Locomotive features and fixtures

Hello guys.
Over last year, i developed an array of things around Locomotive and since last summer I was feeling quite the heat so I did not take time to publish these properly.
There’s:

  1. introduced “utils” directory (when running lots of utils, handier than cache)
  2. allowing translation memoirs as dummy flores200 dataset (convert tmx to moses with a separate script if necessary, then name them like they were a flores200 dataset and put them where they belong (utils/flores200…)
  3. Updating the NLLB languages in data: i appended language names used in opus as comments and went a little further (with our persian teacher, i could tell between persian pes and prs, edited tatar with tt code, as the code crt in the current list stands for crimean tatar) but further ado, i’ll leave it to the community
  4. Two useful filters, that use fasttext (another subdir in utils, for third language filtering, i mostly use it on EU and TED/QED/Wiki corpora) and limit parasite latin characters (proving handy with HPLT corpus in Arabic and Japanese NLLB corpus).

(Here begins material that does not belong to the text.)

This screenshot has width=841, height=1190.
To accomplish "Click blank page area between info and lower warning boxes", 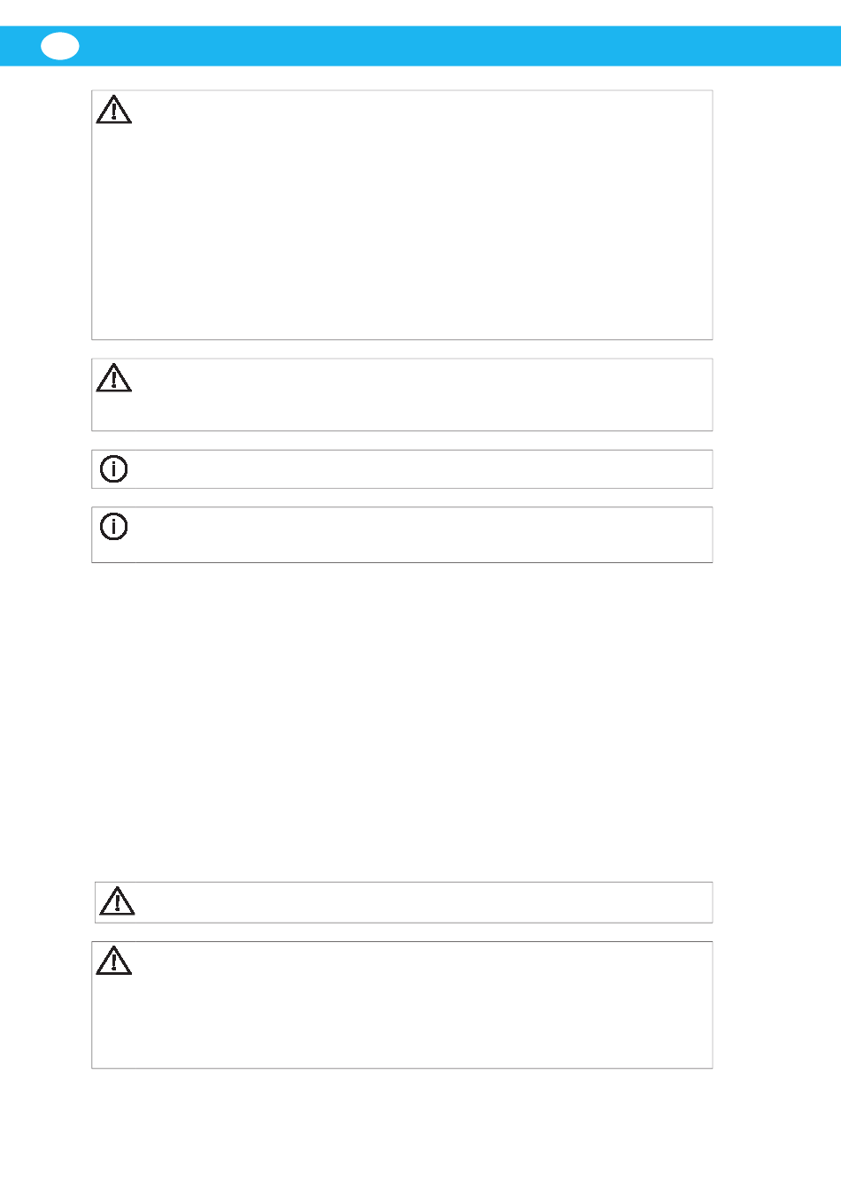I will click(x=402, y=722).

I had to quite tweak the process_data method to turn the language specified from the config.json into kwargs and feed em to lambda.
  5. Downloading spacy xx or stanza depending on the stanza response (i can maybe code specific spacies first, haven’t so far…) and packaging whatever comes,
  6. Some fixes in byte fallback or onmt configuration parameters,
  7. “Prepare data only” in train.py : this stops the script right before shuffling and when using more than 10 sources, avoids random memory errors while running the multithreaded writer. You can then process the few subsets obtained in a second step.
  8. Default setting the Lynx configuration that works with any gpu generation (161M parameters, on a Tesla V100S takes up to 3 days to fully train, on an rtx 4000, two, and on a rtx6000ada 20 to 40 hours). It improves performance by an order of magnitude compared to vanilla configuration.
  9. Include pivoting to another language in the eval (put the unzipped corresponding pivot argos packages in utils)
  10. Using cometkiwi to assess data quality and scrap the worst half (that’s what i figured out was the best, and Google too, they published when I was researching the right amount :grinning:… well for some languages, it isn’t, but you can figure that out if you know the languages: at the median, there should be a majority of sentences with minor errors, and less than 30% with critical ones)
  11. Using an Argos model to pivot a whole corpus (can come handy for basque to pivot eu-es into eu-en or vice-versa, that’s how I generally use it, pivoting xx-en data into xx-fr. Crucially, as long as you assess and cut with cometkiwi afterwards (right now there’s a 20-30% loss at translation due to quality, but following steps 10 to 12, this should get better), and provided you hav at least 20% of original non transformed corpora, it yields better results than the english pivot. For now it’s a script, I have to recode it as a transform
  12. Recoding the dedup: first, since it introduces an imbalance between datasets when using the reverse option for training, and second, since it is totally random so you can have bad luck and prepare a model that’s up to 25% les accurate only because the shuffling put the wrong alternates first and dedup picked them for training. After two weeks of dataset research and a fumble (which erased mistakenly a training dataset) i finally got an acceptable ja-fr model that was 30% more accurate than the previous obtained on the same configuration. So i am coding something that would scrap true duplicates, compute cometkiwi scores and get best/some/any/random alternatives as a result. Trying to optimize the resources, but running cometkiwi on a TeslaV100S (5k cuda cores) non-stop in the cloud for 3 months to assess UN work languages corpora made buying an rtx6000 (18k cuda cores) a very rational decision.
  13. Add traceability: keep filtered or deduped data on the side and add metadata jsonline files with relevant data (corpus, line number within the corpus, filters/tranforms/augments applied, cometkiwi scores -to and fro-). That would allow further data science on the datasets.
  14. Automating readme citations parsing this metadata.
  15. And allow fixing the seed in onmt for more accurate research on hyperparameters.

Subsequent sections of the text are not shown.